Gerçekten de düşman Mustafa Kemal’in öngördüğü yerlere çıkartma yapmış, Seddülbahir bölgesini asıl çıkarma yeri olarak seçmiş, Alçıtepe’yi ilk günde ele geçirmeyi planlamış, Kabatepe-Arıburnu bölgesini Seddülbahir’deki harekâta yardım için kullanmış ve iki koldan Boğaz tahkimatını ele geçirmeyi hedeflemişti. Saros, Kumkale ile Beşige bölgelerini ise aldatma ve gösteri amaçlı kullanmıştı.  

BÜYÜK SORUMLULUK 

Anzakların Arıburnu’na çıkarma harekâtına başladığı 25 Nisan’dan 5 Mayıs’a değin Arıburnu’ndaki Osmanlı birliklerine, 19. Tümen Komutanı Yarbay Mustafa Kemal “Arıburnu Kuvvetleri Komutanı” olarak komuta etmekteydi. 27 Nisan’dan itibaren Mustafa Kemal; 7 alaya, yani 2 tümene, 1 Mayıs’tan itibaren de 11 alaya, yani yaklaşık 4 tümene komuta etmişti.  

Büyük bir saldırı harekâtıyla karşı karşıya bulunduğunu kavrayan Mustafa Kemal, Sarıbayır Sırtı ile özellikle Conkbayırı Tepesi’nin Osmanlı savunmasının anahtarını oluşturduğunu biliyordu. Conkbayırı’nın ele geçirilmesi, düşmanın yarımadanın her yanına hâkim olması sonucunu doğuracaktı. Sorumluluğu bizzat üzerine alarak ve bir tümen komutanı olarak kendisine tanınan yetkiyi aşarak Mustafa Kemal, komutası altındaki 57. Alay’a bir dağ bataryasıyla birlikte Kocaçimen Tepesi’ne ilerlemesini emretti. Mustafa Kemal, düşmanın gücü hakkında kesin bir bilgiye sahip olmadan ve yalnızca kendi sezgilerine dayanarak, von Sanders’in ihtiyat gücünü büyük bir yükümlülük altına sokmuştu. Ancak Mustafa Kemal’in bu kararı, çok doğru alınmış bir karardı. 

DOĞUŞTAN ŞEF

57. Alay’ın 261 Rakımlı Tepe’ye taarruzundan önce, Mustafa Kemal askerlerine ölmeyi emretmişti. Ona göre, bu olağan bir taarruz değil, herkesin başarılı olmak ya da ölmek azmiyle gerçekleştirmek zorunda olduğu bir taarruzdu.  

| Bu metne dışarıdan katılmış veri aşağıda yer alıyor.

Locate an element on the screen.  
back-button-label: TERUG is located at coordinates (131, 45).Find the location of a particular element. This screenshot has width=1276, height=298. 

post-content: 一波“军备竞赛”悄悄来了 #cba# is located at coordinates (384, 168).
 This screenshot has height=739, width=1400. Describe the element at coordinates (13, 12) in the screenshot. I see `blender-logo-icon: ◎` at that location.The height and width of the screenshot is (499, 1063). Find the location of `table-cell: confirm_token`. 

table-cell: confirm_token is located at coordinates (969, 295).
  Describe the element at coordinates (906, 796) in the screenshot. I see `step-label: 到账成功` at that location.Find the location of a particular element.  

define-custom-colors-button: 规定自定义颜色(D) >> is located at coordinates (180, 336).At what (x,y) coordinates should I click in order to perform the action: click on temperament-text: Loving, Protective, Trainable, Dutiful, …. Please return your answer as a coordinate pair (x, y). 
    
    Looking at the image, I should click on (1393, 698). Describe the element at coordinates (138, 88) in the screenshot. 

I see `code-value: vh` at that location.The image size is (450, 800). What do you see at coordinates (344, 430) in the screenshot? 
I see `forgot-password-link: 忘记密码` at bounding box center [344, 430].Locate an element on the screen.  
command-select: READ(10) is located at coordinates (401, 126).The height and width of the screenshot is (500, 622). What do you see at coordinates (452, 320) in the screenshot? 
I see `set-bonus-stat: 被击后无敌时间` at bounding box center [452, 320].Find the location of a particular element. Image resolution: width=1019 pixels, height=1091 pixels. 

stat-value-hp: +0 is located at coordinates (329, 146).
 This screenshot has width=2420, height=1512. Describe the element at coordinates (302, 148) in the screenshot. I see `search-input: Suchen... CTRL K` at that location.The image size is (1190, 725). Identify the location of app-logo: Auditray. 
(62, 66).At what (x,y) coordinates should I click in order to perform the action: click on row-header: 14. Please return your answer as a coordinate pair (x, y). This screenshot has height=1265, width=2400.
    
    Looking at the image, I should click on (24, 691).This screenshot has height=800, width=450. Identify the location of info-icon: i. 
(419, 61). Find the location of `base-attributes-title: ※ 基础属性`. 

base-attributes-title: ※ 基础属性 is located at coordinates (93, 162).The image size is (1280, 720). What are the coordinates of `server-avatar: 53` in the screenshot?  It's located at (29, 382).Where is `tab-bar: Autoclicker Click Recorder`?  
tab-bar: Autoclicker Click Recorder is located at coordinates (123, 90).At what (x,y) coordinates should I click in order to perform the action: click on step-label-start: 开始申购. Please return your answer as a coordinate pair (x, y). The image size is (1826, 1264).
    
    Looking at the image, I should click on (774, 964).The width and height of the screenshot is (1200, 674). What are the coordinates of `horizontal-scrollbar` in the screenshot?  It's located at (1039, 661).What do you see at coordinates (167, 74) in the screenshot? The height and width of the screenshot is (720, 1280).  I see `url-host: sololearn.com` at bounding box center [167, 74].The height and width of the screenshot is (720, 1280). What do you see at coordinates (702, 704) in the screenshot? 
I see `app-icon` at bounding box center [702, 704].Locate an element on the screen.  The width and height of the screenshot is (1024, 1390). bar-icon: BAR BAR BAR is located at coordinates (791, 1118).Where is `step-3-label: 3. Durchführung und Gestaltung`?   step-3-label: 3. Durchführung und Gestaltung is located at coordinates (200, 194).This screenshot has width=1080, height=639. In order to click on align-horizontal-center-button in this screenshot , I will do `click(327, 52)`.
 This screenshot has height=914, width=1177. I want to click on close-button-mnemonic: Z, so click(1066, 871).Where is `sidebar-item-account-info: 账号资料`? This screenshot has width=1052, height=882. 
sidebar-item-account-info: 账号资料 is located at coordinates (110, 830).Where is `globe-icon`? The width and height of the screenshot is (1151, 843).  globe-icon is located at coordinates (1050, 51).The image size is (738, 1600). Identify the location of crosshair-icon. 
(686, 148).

Bir İngiliz yazar, o günkü Arıburnu taarruzları için şöyle demekteydi: “Müttefik Devletler için harekâtın en kötü rastlantısı, bu deha sahibi küçük rütbeli Türk komutanının (Yarbay Mustafa Kemal) tam o anda o noktada (Conkbayırı) bulunmasıydı. Çünkü aksi takdirde Anzak Kolordusu, pekâlâ o gün Conkbayırı’nı ele geçirebilirdi. Savaşın kaderi o anda belli olurdu.”  

Liman von Sanders, “Türkiye’de Beş Yıl” isimli kitabında Arıburnu’nda gerçekleştirdiği başarılı harekât nedeniyle, Mustafa Kemal’i şöyle övmekteydi: “İlk şeref ikballerini Bingazi Sancağı’nda toplamış olan Mustafa Kemal Bey, sorumluluk yüklenmekten korkmayan doğuştan bir şefti. 25 Nisan sabahı 19. Tümen’iyle kendiliğinden düşmana saldırmaya karar verdi, onu kıyıya sürdü ve sonra üç ay boyunca kendisine yapılan çetin saldırılara inatçı ve sarsılmaz bir şekilde karşı koydu. Onun azmine tam olarak güvenebilirdim.”